INSTRUCTIONS →
1. Answer these questions from the text on locating schemas in nXML mode:
(a) In the doctypePublicId example, which schema is used when the DOCTYPE public identifier is -//W3C//DTD XHTML 1.0 Transitional//EN?
(b) How often does a default rule match?
(c) Which key sequence lets users select from a set of known schemas?
2. What is the Spanish translation of this sentence from the text on locating schemas in nXML mode: "Type identifiers allow a level of indirection in locating the schema for a document."?
* start EXTRACT PROVIDED *
A namespace rule locates a schema based on the
namespace URI of the document element. For example, a rule
<namespace ns="http://www.w3.org/1999/XSL/Transform" uri="xslt.rnc"/>
specifies that when the namespace URI of the document is
http://www.w3.org/1999/XSL/Transform, then
xslt.rnc should be used as the schema.
Using the DOCTYPE declaration to locate a schema
A doctypePublicId rule locates a schema based on
the public identifier specified in the DOCTYPE
declaration. For example, a rule
<doctypePublicId publicId="-//W3C//DTD XHTML 1.0 Transitional//EN"
uri="xhtml1-transitional.rnc"/>
specifies that when the document has a DOCTYPE
declaration with a public identifier -//W3C//DTD XHTML 1.0
Transitional//EN, then xhtml1-transitional.rnc
should be used as the schema.
Specifying a default schema
A default rule specifies a default schema. This rule
always matches. For example,
<default uri="docbook.rnc"/>
says to use the schema docbook.rnc.
Type identifiers for documents
Type identifiers allow a level of indirection in locating the
schema for a document. Instead of associating the document directly
with a schema URI, the document is associated with a type identifier,
which is in turn associated with a schema URI. nXML mode does not
constrain the format of type identifiers. They can be simply strings
without any formal structure or they can be public identifiers or
URIs. Note that these type identifiers have nothing to do with the
DOCTYPE declaration. When comparing type identifiers, whitespace is
normalized in the same way as with the xsd:token
datatype. Using type identifiers makes it easy for users to select
from a set of known schemas using C-c C-t.
* end EXTRACT PROVIDED *
* start LISTED RECORDS *
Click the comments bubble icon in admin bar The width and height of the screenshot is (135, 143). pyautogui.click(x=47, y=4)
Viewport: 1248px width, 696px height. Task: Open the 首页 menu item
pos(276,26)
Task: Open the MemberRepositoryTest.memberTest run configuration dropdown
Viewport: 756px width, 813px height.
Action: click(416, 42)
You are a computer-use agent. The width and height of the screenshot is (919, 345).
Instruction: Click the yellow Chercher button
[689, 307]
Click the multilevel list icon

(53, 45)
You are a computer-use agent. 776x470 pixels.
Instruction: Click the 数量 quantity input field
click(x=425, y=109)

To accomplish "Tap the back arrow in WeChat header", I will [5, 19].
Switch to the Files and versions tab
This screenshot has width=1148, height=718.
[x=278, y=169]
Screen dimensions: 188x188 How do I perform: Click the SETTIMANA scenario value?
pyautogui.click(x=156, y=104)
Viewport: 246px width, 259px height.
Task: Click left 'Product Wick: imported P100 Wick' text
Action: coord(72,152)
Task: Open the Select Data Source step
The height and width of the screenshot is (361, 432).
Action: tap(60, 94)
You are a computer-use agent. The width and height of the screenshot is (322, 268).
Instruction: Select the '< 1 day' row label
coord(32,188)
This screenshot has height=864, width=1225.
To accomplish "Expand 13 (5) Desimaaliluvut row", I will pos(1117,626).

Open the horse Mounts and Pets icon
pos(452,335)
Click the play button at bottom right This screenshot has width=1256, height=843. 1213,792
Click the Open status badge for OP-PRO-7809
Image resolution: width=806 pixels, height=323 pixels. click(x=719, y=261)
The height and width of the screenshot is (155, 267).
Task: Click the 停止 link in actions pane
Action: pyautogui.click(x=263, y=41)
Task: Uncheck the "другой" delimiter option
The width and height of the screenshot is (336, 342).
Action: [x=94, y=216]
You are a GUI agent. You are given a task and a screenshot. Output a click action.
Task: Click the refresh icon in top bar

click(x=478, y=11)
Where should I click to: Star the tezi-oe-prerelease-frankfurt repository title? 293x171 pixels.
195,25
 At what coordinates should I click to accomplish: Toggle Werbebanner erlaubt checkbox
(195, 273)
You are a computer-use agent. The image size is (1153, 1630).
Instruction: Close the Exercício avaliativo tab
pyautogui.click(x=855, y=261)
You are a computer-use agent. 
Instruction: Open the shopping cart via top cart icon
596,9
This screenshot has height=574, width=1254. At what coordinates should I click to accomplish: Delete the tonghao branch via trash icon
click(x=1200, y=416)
* end LISTED RECORDS *
EXPECTED RESULTS →
1.
(a) xhtml1-transitional.rnc
(b) Always
(c) C-c C-t

2. Los identificadores de tipo permiten un nivel de indirección para localizar el esquema de un documento.